Japanese newspapers sensationalized the incident whipping up a crowd of 30,000 demonstrators Hibiya Park, next to the imperial palace in Tokyo. They demanded that China apologize and pay compensation, and even argued that the Japanese government should intervene by force. Criticism of the Japanese government was so fierce that it resulted in the assassination of Abe Moritaro, head of the Political department of the Foreign Ministry. Abe’s crime was that he was seen as a promoter of 'soft diplomacy'. This incident can be regarded as an early example of the growing influence of a public opinion that advocated hard-line diplomacy towards China. In the years leading to the Second Sino-Japanese War, public opinion in Japan repeatedly insisted on a hard-line response to Japan’s ‘China problem’ and forced the Japanese government to execute hawkish policies.
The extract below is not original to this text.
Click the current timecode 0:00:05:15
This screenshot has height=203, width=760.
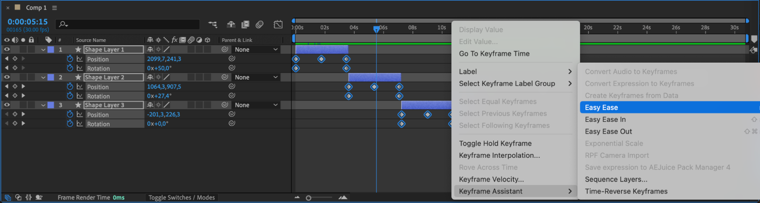click(28, 22)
In response to the 1913 Nanjing Incident, Foreign Minister Makino Nobuaki adopted a policy of non-interference in China, while at the same time, under pressure from domestic opinion, he demanded an apology and payment of compensation from the Chinese side. This inevitably suggested the potential use of force. The Yuan Shikai administration, wishing to avoid confrontation, accepted the Japanese demands. Although the incident was brought to a peaceful conclusion, it could have escalated had the governments of Japan and China not adopted a restrained attitude. This paper clarifies the process from the outbreak to the end of the incident and examines the basic structure of the diplomatic relationship between the two countries over the following thirty years, paying particular attention to the influence of public opinion. Through the analysis of this incident, the structural problems of Japan’s foreign policy-making process towards China will be highlighted.